Неделя, на которую был намечен наш отъезд, выдалась холодной, шел первый снег, а отцу втемяшилось, что перед отъездом нам надо запастись монетами. И мы что ни день спускались к реке, где недавно как раз затонуло грузовое судно: в прибрежной грязи всякого, кто не ленился наклониться и покопаться в ней, ждал приз. И мы наклонялись и перекапывали грязь с утра до ночи, и в дождь, и в слякоть, и в снегопад.
Искать монеты в грязи – занятие утомительное, но однажды вечером я почувствовала себя совсем разбитой. Мокрая с головы до ног, я рухнула на матрас и не могла встать. Голова закружилась, руки и ноги заломило, кости сделались тяжелыми и холодными, как куски льда. Лоб горел, зубы стучали, мир вокруг померк так стремительно, будто перед ним опустили большой темный занавес.
Я куда-то плыла, точнее, меня несло, как шлюпку по бурному морю. Иногда до меня доносились голоса отца и Иеремии, но лишь урывками, а остальное время я проводила как бы в театре картин – ярких, причудливых и необыкновенно разнообразных, – которые показывал мой мозг.

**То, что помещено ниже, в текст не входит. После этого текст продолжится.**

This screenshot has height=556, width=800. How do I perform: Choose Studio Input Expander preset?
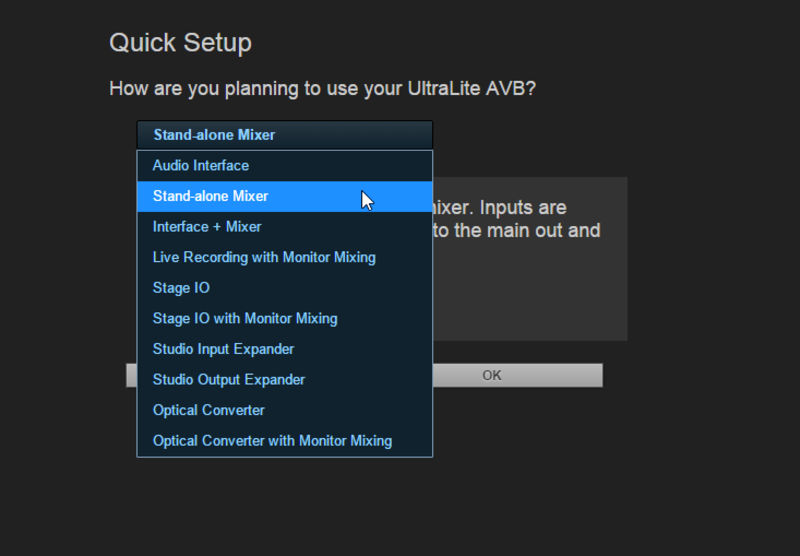point(285,349)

Лихорадка сжигала меня, комнату заполняли тени и косматые чудовища; они метались по стенам, пялились на меня своими безумными глазищами, протягивали ко мне когтистые лапы, хватались за простыни. Я металась, увертываясь от них, постель промокла от пота, мои губы шептали беззвучное заклинание, которое, видимо, казалось мне особенно могущественным.
Иногда сквозь бред я различала слова, пронзавшие его, как раскаленные иглы: «Доктор… лихорадка… Америка…» Знакомые слова, когда-то в них заключался смысл.

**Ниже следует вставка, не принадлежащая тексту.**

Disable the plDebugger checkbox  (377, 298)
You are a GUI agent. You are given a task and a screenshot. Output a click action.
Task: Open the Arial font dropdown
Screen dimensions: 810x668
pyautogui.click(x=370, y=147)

А потом я услышала голос Иеремии:
– Тебе надо уезжать. Пристав вернется и на этот раз посадит тебя в тюрьму, если не сделает чего похуже.
– Но девочка, моя маленькая птичка – она же не может ехать сейчас.

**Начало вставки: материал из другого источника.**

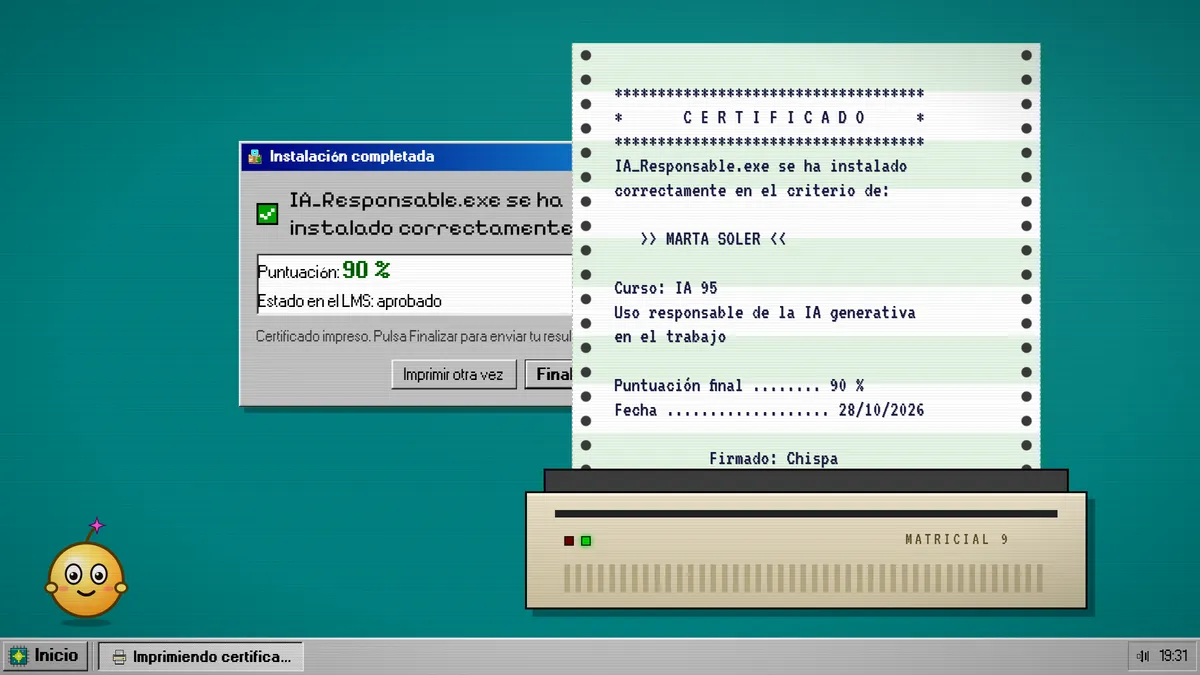1200x675 pixels.
Task: Toggle the printer's green indicator light
Action: pos(586,541)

– Оставь ее здесь. Пришлешь за ней, когда устроишься. Я знаю людей, которые не откажутся приглядеть за ребенком за небольшую мзду.
Легкие, горло, мозг – все загорелось, когда я силилась прокричать: «Нет!» – но сорвалось слово с моих губ или нет, не могу сказать.
– Но она же моя.
– Тем хуже для нее, если судья решит, что за свои долги ты должен расплатиться головой.
Мне хотелось кричать, хотелось вцепиться в отца и не отпускать, чтобы никакая судьба не разлучила нас. Но все напрасно. Чудовища снова утянули меня вниз, в глубины лихорадки, и больше я ничего не слышала. День перешел в ночь; мою хрупкую лодочку опять унесло в бурное море…
Больше о том времени я ничего не помню.
А потом наступило утро, яркое, солнечное, и первое, что я услышала, – голоса птиц за окном. Но это были не те птицы, что приветствуют наступление утра здесь, в Берчвуд-Мэнор, и не те, что вили гнездышки под карнизом дома в Фулэме, где я жила с папой и мамой. Здесь была форменная какофония, птицы орали, вскрикивали и хохотали, и языки их представлялись странными моему слуху.
Ударил церковный колокол, и я тут же его узнала: звонили у Святой Анны, но даже знакомый звук казался теперь каким-то другим.
Я была как потерпевший крушение матрос, которого море выбросило на незнакомый берег.
И вдруг раздался голос, чужой, женский:
– Она просыпается.
– Папа, – хотела сказать я, но в горле у меня было так сухо, что вышло одно шипение.
– Ш-ш-ш… тихо, тихо, – сказала женщина. – Все хорошо, тихо. Миссис Мак здесь. Все будет хорошо.
Я с трудом открыла глаза: надо мной нависла чья-то массивная фигура.
За ней, на столике у окна, стоял мой чемоданчик. Кто-то открыл крышку и вынул из него всю мою одежду, которая аккуратной стопкой лежала рядом с ним.
– Кто вы? – выдавила я.
– Миссис Мак, конечно, а вот этот паренек – Мартин, а вон там Капитан. – В ее голосе слышалось добродушное нетерпение.